Já não é apenas uma questão de fatores económicos, mas também envolverá a luta pelos slots nos aeroportos, já que o cuidadosamente planeado mundo das rotas e horários na aviação sofreu um forte abalo.
Apesar de as escalas já não serem uma necessidade técnica, a localização estratégica de Anchorage continua a ser um atrativo.
Antes de o cenário geopolítico ter mudado de forma tão drástica, uma nova companhia aérea de longo curso, a Northern Pacific Airways, já planeava lançar um serviço internacional entre os EUA e a Ásia usando Anchorage como base, embora isso ainda esteja sujeito à aprovação do governo.
Por enquanto, Petchenik sugere que continuemos atentos aos céus.
“Não são necessariamente os aeroportos que estão mais movimentados, mas sim o espaço aéreo”, diz ele. “Muito do tráfego que normalmente passaria pela Rússia está a desviar-se para sul, portanto, vemos um aumento de tráfego na Turquia, na Roménia e em certos locais da Europa de Leste.”
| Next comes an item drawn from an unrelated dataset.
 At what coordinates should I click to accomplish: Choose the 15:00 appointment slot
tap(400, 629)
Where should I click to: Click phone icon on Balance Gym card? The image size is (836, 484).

Ele prevê que, num futuro próximo, “haja uma maior compressão das rotas de voo. Por exemplo, a Finnair. O modelo de negócios da companhia teve como base usar um atalho pela Rússia para chegar ao leste da Ásia. Sem a capacidade de fazer isso, por onde vão viajar?”
Nos próximos tempos, diz ele, as rotas polares - subir pela Noruega, depois descer pelo Canadá e pelo Alasca – “podem ser as mais interessantes.”